Simplificando: somos salvos em um relacionamento com Deus. Esse relacionamento é caracterizado pela fé da qual procedem as obras. Para fazer uma analogia, o que cria uma amizade? Se eu for à casa de um cara e cortar a grama dele todos os dias, mas nunca falar com ele, eu “trabalhei” para ele, mas nunca seremos amigos. As obras que facilitam uma amizade são obras que naturalmente conduzem e aprofundam a amizade. Eu falo com meu amigo, saio com meu amigo, amo meu amigo e confio em meu amigo. É o mesmo com Deus. Não trabalhamos para Ele como empregados e depois esperamos algum tipo de pagamento.
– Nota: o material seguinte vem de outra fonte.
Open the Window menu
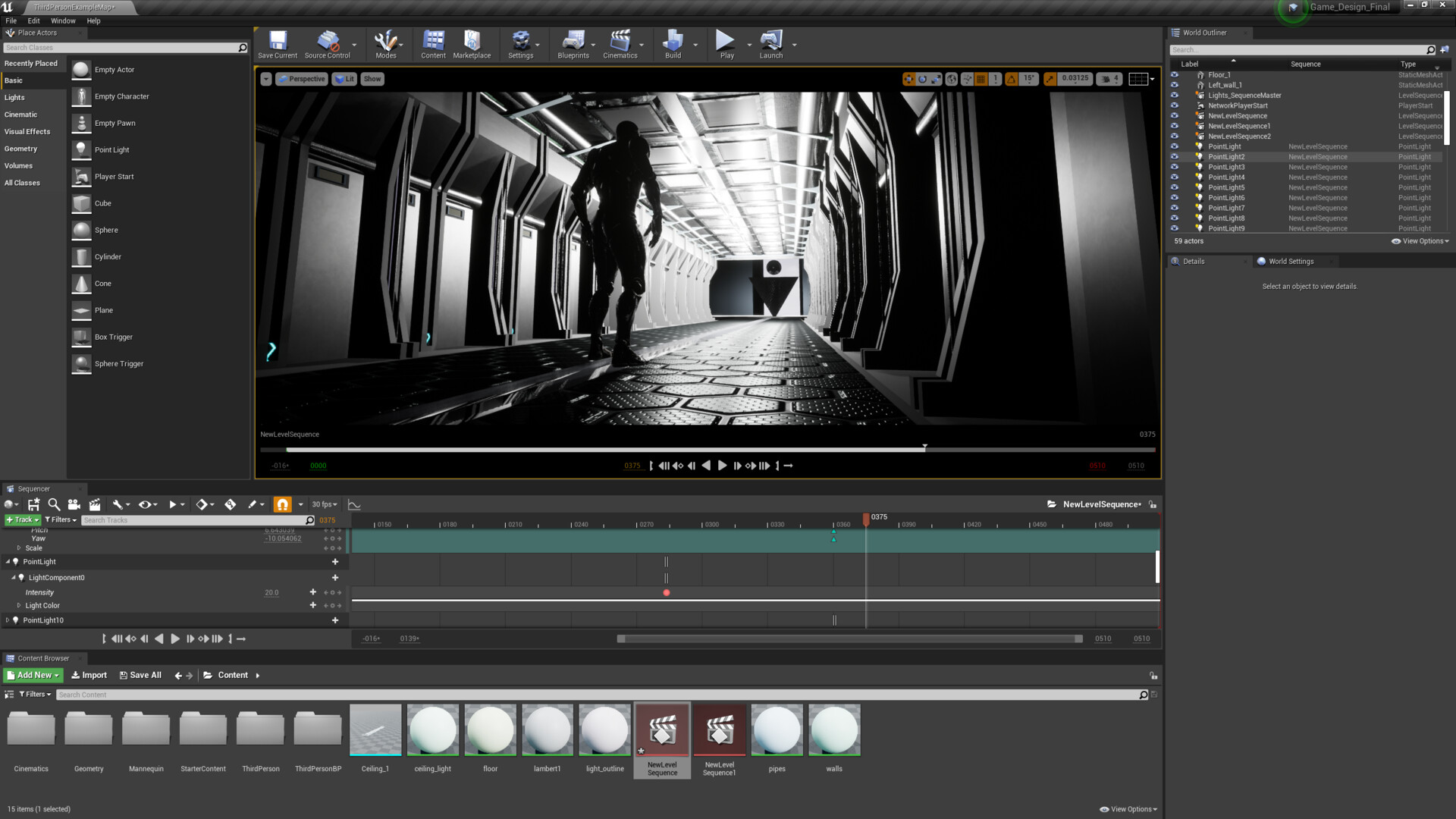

Em vez disso, nossa confiança Nele deve produzir obras que aprofundem nosso relacionamento com Ele. E os pecados mortais? O que são eles? Pecados mortais são pecados que cortam nosso relacionamento com Deus. Compare a amizade. Se eu aborreço meu amigo falando demais, isso é um “pecado venial”. Não vai acabar com o relacionamento. Mas se eu dormir com a esposa do meu amigo, isso é um “pecado mortal”. Fundamentalmente rompe o relacionamento. Ao contrário dos homens, no entanto, Deus perdoa infinitamente e está sempre preparado para restaurar o relacionamento se nos arrependermos - porque arrependimento significa voltar atrás.
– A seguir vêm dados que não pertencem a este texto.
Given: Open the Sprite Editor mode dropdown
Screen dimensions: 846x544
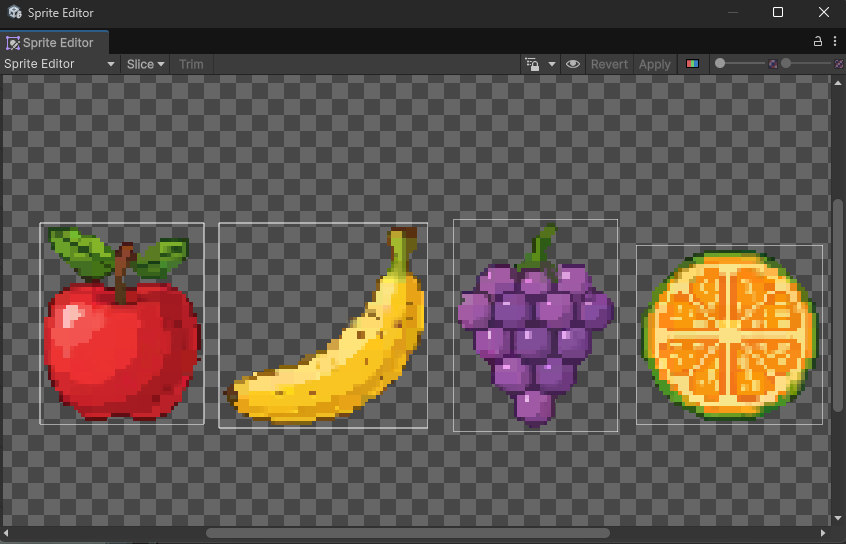Looking at the screenshot, I should point(60,64).
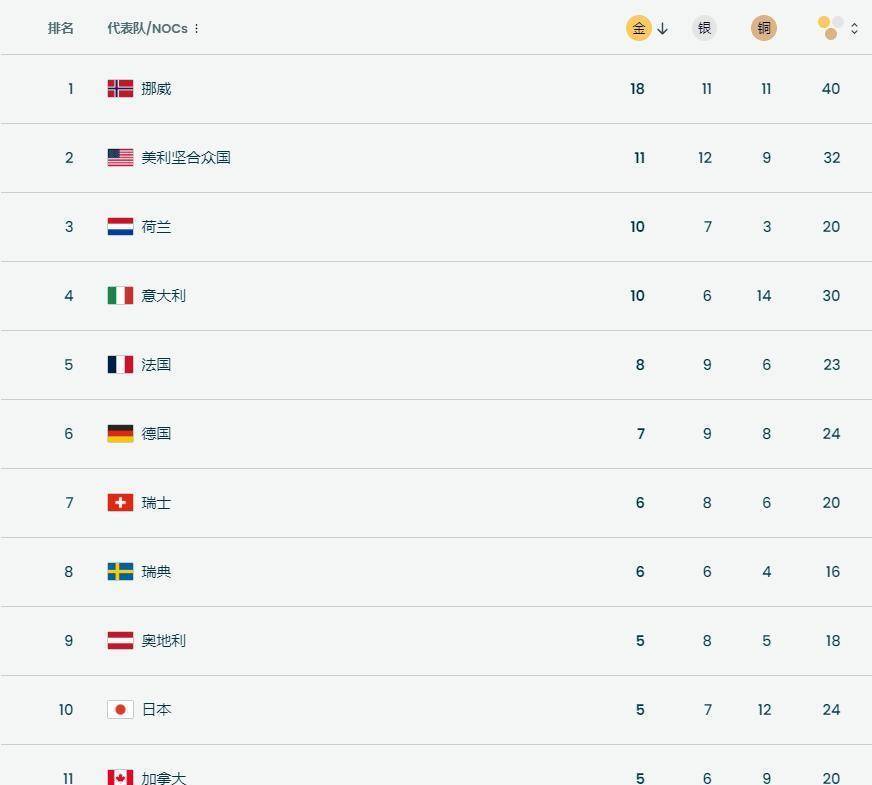Click the United States flag icon

point(120,157)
É aqui que entra o perdão. Cristo, morrendo, mas sendo ressuscitado, cortou fundamentalmente a conexão inevitável entre pecado e morte. O pecado leva à morte, sim, mas a morte pode ser seguida pela ressurreição. Como tal, Deus perdoa nossos pecados e continua a trabalhar conosco. Os pecados não levam inevitavelmente à desintegração e ao rompimento de nosso relacionamento com nosso Pai.
Qual é a relação precisa, então, entre fé e obras? Tiago se refere às obras como o “fruto” da fé, e isso é absolutamente verdade. Como diz São Paulo, “tudo o que não procede da fé é pecado”. O ponto crítico que devemos entender é que fé sem obras ainda é fé. Tiago diz que a fé e as obras são como o corpo e o espírito. O corpo sem o espírito ainda é um corpo, mas morto. Da mesma forma, a fé sem obras ainda é fé, mas é incapaz de alcançar seu objetivo. Enquanto muitos evangélicos, percebendo que sua fé não tem obras, tentam produzir um tipo diferente de fé, a resposta apropriada do cristão é usar a fé para produzir obras. O objetivo adequado e natural da fé são as obras, mas alcançar esse objetivo requer cooperação ativa.
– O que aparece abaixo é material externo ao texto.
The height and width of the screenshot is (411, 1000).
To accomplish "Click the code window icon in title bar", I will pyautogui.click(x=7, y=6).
Imagine que você teve que levantar um peso. O peso é a salvação. A fé é o músculo que levanta o peso, e o Espírito Santo é a energia calórica que energiza o músculo e lhe dá força. A salvação é quando, por meio da energia do Espírito, alguém exercita a fé para levantar o peso - e esse processo é chamado de boas obras.
Por isso, São Paulo diz que não é a circuncisão nem a incircuncisão que conta, mas “a fé que opera pelo amor” (Gálatas 5:6) e porque é a união com Cristo: “Eu vivo pela fé no Filho de Deus, que me amou e se entregou por mim”. Assim, as obras são fruto da fé, mas não o fruto automático.
Espero que isso tenha sido útil para entender a doutrina ortodoxa da justificação (que eu acho que também se aplica amplamente à doutrina católica) e seus contrastes com a visão protestante evangélica comum.